Relationships have songs. Whether it’s a song that tells the tale of your last fucked up relationship or that album that reminds you of how much you love someone or even the only playlist you could listen to while crying in your bed late at night. These intimate moments with songs create a personal and often private soundtrack to our lives.

My soundtrack is predominately painful; relationships have ruined so many albums for me. Part of this has to do with how my relationships typically end, but also part has to do with the way I listen to music. I always have music on (when I’m not binge watching Bones) and I get easily obsessed with one album or one song and listen to nothing else for weeks on end. This raises the odds that an album or a song may become more than just an album or a song to me.

Example A: I’ve spent the last year and a half trying to reclaim the 2012 Purity Ring release but I still can only remember the bitter end to eight blissful months. I find it especially hard to extricate the joy the album once gave me from the pain of breaking up with a loved one. But the album is unbelievably beautiful so I’ll keep trying to reclaim it.
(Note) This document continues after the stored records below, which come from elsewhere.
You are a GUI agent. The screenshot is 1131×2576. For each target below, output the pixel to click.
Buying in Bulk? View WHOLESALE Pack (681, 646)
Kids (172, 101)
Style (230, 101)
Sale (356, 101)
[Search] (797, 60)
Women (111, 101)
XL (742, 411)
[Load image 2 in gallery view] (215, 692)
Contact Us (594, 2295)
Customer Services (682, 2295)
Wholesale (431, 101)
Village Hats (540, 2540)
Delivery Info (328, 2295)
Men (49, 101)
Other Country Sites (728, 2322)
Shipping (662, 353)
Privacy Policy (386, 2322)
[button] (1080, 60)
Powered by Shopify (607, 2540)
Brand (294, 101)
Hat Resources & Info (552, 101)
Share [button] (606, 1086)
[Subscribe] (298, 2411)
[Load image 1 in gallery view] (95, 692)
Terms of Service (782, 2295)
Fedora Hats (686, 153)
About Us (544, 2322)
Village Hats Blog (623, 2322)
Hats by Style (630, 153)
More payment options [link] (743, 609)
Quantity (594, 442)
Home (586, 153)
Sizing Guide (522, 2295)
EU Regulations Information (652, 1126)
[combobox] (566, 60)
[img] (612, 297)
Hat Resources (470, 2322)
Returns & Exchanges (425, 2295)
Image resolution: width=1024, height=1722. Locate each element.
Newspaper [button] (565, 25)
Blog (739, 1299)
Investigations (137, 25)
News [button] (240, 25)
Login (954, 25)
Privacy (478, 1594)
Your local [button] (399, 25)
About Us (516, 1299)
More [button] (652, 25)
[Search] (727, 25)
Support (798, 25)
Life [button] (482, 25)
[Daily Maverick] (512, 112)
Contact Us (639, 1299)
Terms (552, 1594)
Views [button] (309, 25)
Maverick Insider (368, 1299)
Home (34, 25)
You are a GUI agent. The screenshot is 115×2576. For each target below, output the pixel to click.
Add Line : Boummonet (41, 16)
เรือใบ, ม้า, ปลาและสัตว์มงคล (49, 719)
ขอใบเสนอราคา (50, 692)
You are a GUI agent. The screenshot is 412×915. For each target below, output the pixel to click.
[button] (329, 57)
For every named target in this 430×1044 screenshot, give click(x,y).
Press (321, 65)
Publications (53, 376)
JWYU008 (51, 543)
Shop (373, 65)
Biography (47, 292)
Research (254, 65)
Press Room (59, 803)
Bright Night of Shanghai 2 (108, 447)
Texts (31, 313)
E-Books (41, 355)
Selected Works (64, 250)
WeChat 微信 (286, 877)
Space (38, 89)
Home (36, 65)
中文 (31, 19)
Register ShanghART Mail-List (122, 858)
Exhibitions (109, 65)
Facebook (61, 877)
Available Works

Another example: Sleater-Kinney reminds me of one summer while I was in situationship (somewhere between friends with benefits and a relationship) that ended poorly. The girl only listened to the musical stylings of Carrie Brownstein, and now one of the best riot grrrl bands is tarnished by the fling.

This is starting to read like a pity party I’m throwing just for myself so let’s move on to some happier memories.

Example three: Courtney Barnett’s album Avant Gardener reminds me of a short-lived, but quite enjoyable and civil, hook-up situation. The album is reminiscent of good times that were never tinged by the awful hurt that can come from the end of something more serious.

Final example: My boyfriend in high school was really into the German nu metal band Rammstien

and while I have no desire to ever listen to that album again because I think it’s shit, I can still remember the sensation of being in love for the first time, sneaking kisses in the movie theater, and driving around our small town blasting music from his car speakers.

My soundtrack is characterized by all kinds of music and all kinds of feelings but I find no matter the emotions the songs evoke, it’s still like talking to an old friend every time I hear one.